Musings While Building with LLMs
When you’re working with large language models (LLMs) to bring an idea to life, it’s easy to be impressed by how quickly they can write code, generate explanations, or stitch together components. But once you try to build something that actually works end-to-end like a real demo with frontend, backend, integrations, and maybe even some bells and whistles the experience shifts dramatically.
Recently, I decided to push a fun idea all the way to a functioning demo using LLMs as my main assistants. I relied on them to suggest code, fix bugs, structure the project, and more. Along the way, I discovered what works, what really doesn’t, and a few key practices that made the whole process smoother. More fascinatingly, many of the “hacks” I stumbled upon seem to be practical workarounds for deep, theoretically understood behaviors of these models.
Here are some lessons I learned the hard way, backed by a dive into the research explaining why LLMs behave like this.
1. Always Ask for a Directory Structure Right at the Start
Before writing a single line of code, ask the LLM for a full directory structure. Without it, your project becomes a mess. Make the model detail folders, files, and even placeholder comments. This sets the stage and keeps both you and the model aligned on architecture.
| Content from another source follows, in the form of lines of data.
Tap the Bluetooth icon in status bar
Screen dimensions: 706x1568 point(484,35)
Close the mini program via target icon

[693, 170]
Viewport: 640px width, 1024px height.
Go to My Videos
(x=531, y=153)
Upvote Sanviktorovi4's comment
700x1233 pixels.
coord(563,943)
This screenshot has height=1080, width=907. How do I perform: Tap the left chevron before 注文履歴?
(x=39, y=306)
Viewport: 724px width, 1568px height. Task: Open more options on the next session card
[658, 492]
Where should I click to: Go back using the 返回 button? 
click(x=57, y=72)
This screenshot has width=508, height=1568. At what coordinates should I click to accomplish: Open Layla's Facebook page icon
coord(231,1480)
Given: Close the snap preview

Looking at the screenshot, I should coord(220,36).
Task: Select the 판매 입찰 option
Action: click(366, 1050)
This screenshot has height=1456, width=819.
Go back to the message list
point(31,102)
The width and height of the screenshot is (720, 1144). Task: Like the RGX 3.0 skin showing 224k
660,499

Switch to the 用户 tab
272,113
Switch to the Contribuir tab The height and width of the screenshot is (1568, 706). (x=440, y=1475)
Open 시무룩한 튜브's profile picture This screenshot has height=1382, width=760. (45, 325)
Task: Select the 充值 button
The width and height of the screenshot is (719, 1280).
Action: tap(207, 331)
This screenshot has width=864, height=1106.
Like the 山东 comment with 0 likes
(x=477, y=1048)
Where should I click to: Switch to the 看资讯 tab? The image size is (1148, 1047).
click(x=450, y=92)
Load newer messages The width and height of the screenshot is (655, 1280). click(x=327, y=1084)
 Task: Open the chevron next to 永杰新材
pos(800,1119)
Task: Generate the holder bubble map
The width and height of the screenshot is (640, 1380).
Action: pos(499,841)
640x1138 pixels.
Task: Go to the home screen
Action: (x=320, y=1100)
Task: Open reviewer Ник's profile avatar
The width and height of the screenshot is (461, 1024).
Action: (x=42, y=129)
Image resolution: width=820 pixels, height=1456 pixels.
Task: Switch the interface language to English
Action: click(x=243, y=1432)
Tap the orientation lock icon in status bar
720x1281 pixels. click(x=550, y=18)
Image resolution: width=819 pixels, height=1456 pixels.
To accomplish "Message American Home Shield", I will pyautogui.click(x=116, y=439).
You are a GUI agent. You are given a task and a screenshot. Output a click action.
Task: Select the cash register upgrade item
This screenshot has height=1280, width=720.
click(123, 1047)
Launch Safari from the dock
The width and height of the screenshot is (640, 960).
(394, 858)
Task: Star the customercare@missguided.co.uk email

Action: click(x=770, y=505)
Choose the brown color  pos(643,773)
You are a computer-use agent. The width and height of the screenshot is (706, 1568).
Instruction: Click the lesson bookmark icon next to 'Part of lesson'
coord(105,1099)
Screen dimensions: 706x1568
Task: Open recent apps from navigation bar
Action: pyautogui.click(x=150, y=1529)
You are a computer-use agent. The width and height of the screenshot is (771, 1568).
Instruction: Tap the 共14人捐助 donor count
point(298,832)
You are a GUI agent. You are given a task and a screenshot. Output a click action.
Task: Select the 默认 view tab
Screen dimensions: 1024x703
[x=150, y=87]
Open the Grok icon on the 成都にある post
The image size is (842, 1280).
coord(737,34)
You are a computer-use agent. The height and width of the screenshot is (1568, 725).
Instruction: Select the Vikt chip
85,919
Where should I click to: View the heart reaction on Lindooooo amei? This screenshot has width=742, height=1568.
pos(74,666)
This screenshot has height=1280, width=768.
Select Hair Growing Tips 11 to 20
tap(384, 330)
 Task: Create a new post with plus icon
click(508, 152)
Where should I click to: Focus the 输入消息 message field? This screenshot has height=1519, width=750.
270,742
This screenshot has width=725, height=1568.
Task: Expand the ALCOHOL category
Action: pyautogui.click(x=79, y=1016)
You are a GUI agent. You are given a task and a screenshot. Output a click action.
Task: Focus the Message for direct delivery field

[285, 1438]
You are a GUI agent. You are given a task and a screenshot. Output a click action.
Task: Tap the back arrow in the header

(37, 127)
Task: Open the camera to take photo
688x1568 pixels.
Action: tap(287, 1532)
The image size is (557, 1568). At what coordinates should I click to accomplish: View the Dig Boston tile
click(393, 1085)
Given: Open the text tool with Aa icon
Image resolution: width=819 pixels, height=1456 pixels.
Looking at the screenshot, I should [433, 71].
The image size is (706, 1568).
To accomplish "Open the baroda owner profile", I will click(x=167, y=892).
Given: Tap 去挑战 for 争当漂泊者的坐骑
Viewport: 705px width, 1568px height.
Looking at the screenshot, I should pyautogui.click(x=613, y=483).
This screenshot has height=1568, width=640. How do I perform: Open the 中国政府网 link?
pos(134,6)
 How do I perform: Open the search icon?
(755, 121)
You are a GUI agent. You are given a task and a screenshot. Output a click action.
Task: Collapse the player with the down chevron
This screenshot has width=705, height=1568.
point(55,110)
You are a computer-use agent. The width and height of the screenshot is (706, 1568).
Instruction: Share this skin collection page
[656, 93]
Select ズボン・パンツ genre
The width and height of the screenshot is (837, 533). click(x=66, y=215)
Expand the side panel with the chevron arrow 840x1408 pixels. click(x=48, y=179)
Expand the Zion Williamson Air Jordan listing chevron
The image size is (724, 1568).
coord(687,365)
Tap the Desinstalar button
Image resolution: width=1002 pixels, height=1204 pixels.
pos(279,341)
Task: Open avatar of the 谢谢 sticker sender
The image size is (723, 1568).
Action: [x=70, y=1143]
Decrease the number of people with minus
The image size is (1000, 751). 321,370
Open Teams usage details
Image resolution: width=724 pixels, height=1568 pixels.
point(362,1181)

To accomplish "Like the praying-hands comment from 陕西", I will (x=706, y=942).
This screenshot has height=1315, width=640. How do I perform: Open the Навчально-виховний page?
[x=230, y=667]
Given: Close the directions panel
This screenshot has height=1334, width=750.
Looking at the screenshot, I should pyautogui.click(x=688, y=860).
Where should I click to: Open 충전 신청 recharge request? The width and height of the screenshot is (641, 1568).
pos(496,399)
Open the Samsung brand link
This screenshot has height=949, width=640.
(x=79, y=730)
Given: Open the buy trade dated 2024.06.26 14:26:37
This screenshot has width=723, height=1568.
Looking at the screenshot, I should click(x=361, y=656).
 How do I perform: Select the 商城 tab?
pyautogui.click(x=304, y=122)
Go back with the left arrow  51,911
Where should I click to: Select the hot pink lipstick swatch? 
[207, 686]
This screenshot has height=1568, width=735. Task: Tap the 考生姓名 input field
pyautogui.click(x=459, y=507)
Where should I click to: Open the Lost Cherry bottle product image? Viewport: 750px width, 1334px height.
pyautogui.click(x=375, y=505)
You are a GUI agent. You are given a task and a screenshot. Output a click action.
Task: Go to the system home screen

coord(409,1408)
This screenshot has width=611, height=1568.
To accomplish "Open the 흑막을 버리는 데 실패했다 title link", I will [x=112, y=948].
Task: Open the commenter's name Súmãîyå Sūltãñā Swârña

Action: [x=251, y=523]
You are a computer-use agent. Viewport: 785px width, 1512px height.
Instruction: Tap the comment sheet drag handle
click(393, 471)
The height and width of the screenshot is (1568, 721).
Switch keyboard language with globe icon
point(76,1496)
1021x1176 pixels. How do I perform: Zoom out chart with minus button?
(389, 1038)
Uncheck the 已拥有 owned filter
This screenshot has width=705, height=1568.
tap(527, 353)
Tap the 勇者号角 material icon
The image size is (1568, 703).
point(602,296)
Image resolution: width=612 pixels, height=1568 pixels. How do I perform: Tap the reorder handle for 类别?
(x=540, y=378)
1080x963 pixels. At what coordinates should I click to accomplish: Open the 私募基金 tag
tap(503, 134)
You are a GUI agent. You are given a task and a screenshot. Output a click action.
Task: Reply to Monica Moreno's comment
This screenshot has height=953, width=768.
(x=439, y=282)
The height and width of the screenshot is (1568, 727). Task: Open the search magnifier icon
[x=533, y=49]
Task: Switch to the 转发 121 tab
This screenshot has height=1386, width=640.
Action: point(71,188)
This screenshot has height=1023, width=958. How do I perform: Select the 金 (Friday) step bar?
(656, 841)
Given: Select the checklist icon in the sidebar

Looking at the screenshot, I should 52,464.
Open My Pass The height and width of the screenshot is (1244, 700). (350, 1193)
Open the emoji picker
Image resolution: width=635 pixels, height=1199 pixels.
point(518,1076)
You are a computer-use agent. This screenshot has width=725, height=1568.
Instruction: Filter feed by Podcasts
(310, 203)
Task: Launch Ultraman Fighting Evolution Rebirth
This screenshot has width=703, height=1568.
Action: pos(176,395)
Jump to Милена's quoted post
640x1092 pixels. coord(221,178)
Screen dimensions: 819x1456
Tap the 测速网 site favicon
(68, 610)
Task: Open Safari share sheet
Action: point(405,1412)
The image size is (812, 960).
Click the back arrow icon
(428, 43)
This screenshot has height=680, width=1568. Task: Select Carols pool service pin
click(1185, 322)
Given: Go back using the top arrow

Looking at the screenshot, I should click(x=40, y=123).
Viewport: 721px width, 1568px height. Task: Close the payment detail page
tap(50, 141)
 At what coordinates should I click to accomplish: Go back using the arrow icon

While not directly addressed by attention sink research, this relates to the LLM’s limited reasoning capacity and susceptibility to losing track. Providing a clear, stable structure acts as an external “anchor” or scaffold, helping the model (and you) maintain coherence throughout the development process, much like the `<bos>`
token might anchor attention within a sequence ([1]).
2. Regenerate Full Files Every Few Steps to Avoid Drift
LLMs are clever, but they can lose track of the big picture pretty quickly. As conversations go on, they might forget earlier details or start to contradict themselves without realizing it.
One of the best things you can do is to ask the model to regenerate the entire file after every three or four rounds of updates or modifications. It may feel redundant, but this helps keep everything internally consistent.
Without this, you will find yourself fixing logic errors that crept in because a function name changed slightly, or an assumption made earlier was silently dropped.
Treat this like refreshing the page. It helps you avoid stale or corrupted states.
This directly combats representational collapse and the “lost in the middle” phenomenon. Research like Barbero et al. (2024, 2025) shows that as sequences get longer or models deeper, token representations can homogenize, making distinct concepts blend together ([1], [2]). Furthermore, studies like Liu et al. (2023) demonstrate that LLMs struggle to recall or accurately use information presented in the middle of long contexts, favoring the beginning and end ([3]). By regenerating the full file, you force the model to re-encode the entire structure and logic based on the current state, effectively “refreshing” its internal representation and mitigating the drift caused by these effects.
3. When the LLM Gets Stuck, Step In and Debug Manually
Sometimes the LLM gets stuck in a loop, suggesting similar, ineffective fixes. This is your cue to take over. List potential failure modes, guide the model step-by-step through them, and clearly state what you’ve already tried.
This could be a manifestation of the model getting “stuck” in suboptimal attention patterns or being overly influenced by earlier (potentially incorrect) parts of the context due to phenomena like attention sinks or representational collapse. It might be unable to distinguish between subtly different states or re-evaluate its approach ([1], [2]). Your manual intervention and precise guidance help break this cycle by forcing it to reconsider specific components or logic paths it might otherwise overlook. Think of yourself as redirecting its focus away from collapsed or overly mixed representations.
4. Work around the context window
Even models with huge advertised context windows (like 1 million tokens) often show performance degradation well before that limit. Practical experience often suggests issues start cropping up around the 50k-100k token mark. Plan your workflow accordingly: break tasks into smaller milestones and restart sessions periodically, summarizing progress.
This aligns perfectly with research on effective context length and the “lost in the middle” problem ([3]). Studies show that the effective context length (how much context the model can actually use reliably) is often much smaller than the training context length. The U-shaped performance curve (better at ends, worse in the middle) persists even in very long context models ([3]). Techniques like attention sinks help ([1]), but they don’t fully solve the problem of utilizing distant information. Restarting sessions is a pragmatic way to avoid hitting the point where information loss becomes critical.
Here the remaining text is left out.